Llama 3.2: Revolutionizing edge AI and vision with open, customizable models
Access & Licensing Constraints
- Some users can’t access meta.ai from certain US territories; site reports “not available in your country.” Others suggest trying Hugging Face or llama.com instead.
- Multimodal Llama 3.2 models are explicitly not licensed to individuals or companies domiciled in the EU, which several commenters link to EU AI/data regulations.
- Debate whether EU exclusion is cost/benefit compliance choice vs. deliberate pressure on regulators.
Model Lineup & Capabilities
- New text-only 1B and 3B models impress many: high coherence, good instruction following, and 128K context. 1B runs on low-end hardware (e.g., Raspberry Pi 5), 3B seen as superior to earlier small models (e.g., Gemma-2-2B, Phi-3.5-mini) for some tasks.
- Skepticism about how much knowledge 3B parameters can store; users report good factual recall but weak reasoning (e.g., simple weight/decimal comparisons).
- Multilingual: solid German, usable in some smaller languages, but confusions and code-mixing for Greek and others.
Vision & Multimodal Performance
- 11B and 90B vision models: some find them “legit good” for OCR and screenshots/flowcharts; others say Qwen2-VL (7B/72B) and Molmo outperform them on visual tasks and handwriting.

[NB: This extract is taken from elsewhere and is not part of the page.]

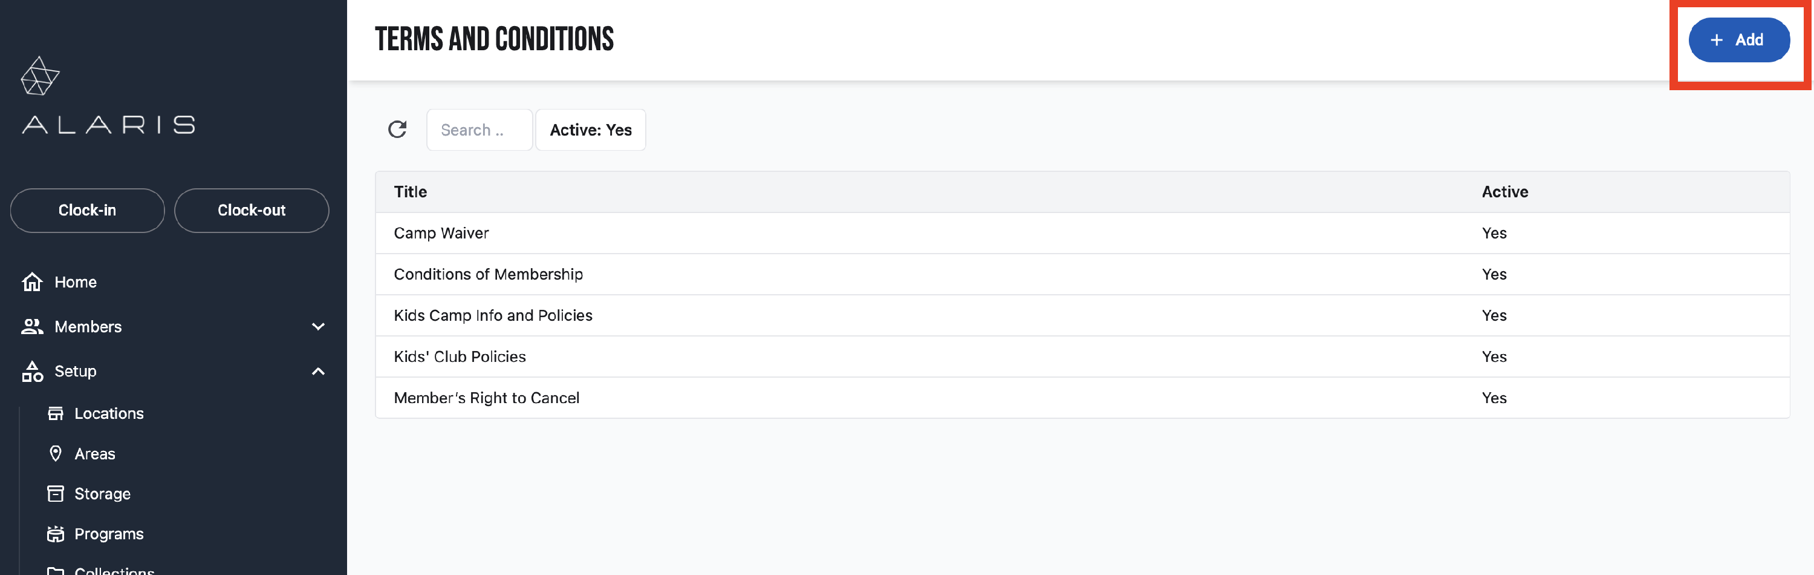Viewport: 1814px width, 575px height.
Task: Expand the Members menu chevron
Action: click(x=318, y=326)
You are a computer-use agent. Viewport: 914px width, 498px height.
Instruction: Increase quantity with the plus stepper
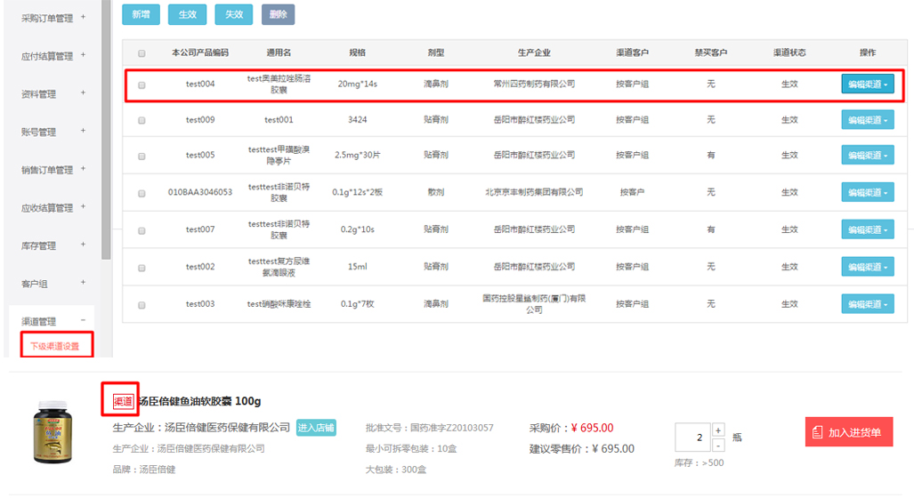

- Word-search and spatial puzzles remain hard; models find some left‑to‑right words but mostly fail on diagonals/complex patterns.
- Some users report strong refusals and safety filters on 90B for practical image-to-HTML or similar tasks.
Local / Edge Deployment
- Many run models locally via Ollama, llama.cpp, KoboldCPP, LM Studio, Jan, Open WebUI, etc.
- 1B/3B are popular for on-device use; people report good performance on M1/M2 Macs, modest desktops, and possibly Android/Termux, with quantization.
- Vision models aren’t yet fully integrated into all common local stacks (e.g., llama.cpp/Ollama support is “coming soon”).
Function / Tool Calling & JSON
- Text-only and vision models support tool/function calling for text inputs; not yet for mixed text+image prompts.
- Several note that constraining decoding to valid JSON can yield reliable function-calling without extra fine-tuning.
Bias, Alignment & Training Data
- Thread contains extended debate over “bias” and alignment:
- Some want transparency on curated alignment data and worry about political/religious skew and censorship.
- Others argue “bias” mostly reflects training corpora and market focus (e.g., US/English-centric); full “de-biasing” is expensive and low-ROI.
- Meta is praised for technical openness and model releases, but criticized for opaque training data and default user data opt-in.
Comparisons to Other Models & Services
- Qwen2/Qwen2-VL, Pixtral, Gemma 2, Phi‑3.5, Molmo, GPT‑4o, Claude 3.5, Gemini, and Mistral are repeatedly used as baselines.
- Consensus: Llama 3.2 small text models are very strong at their size; vision models are competitive but not clearly best-in-class.
Reliability, Hallucinations & Evaluation
- Users report both good practical results and glaring hallucinations (e.g., inventing fictional histories of software frameworks).
- A hallucination leaderboard entry claims ~4–5% hallucination rates for the new vision models.
- Commenters distrust cherry-picked vendor benchmarks and want fresher, multi-metric leaderboards that include newer open models.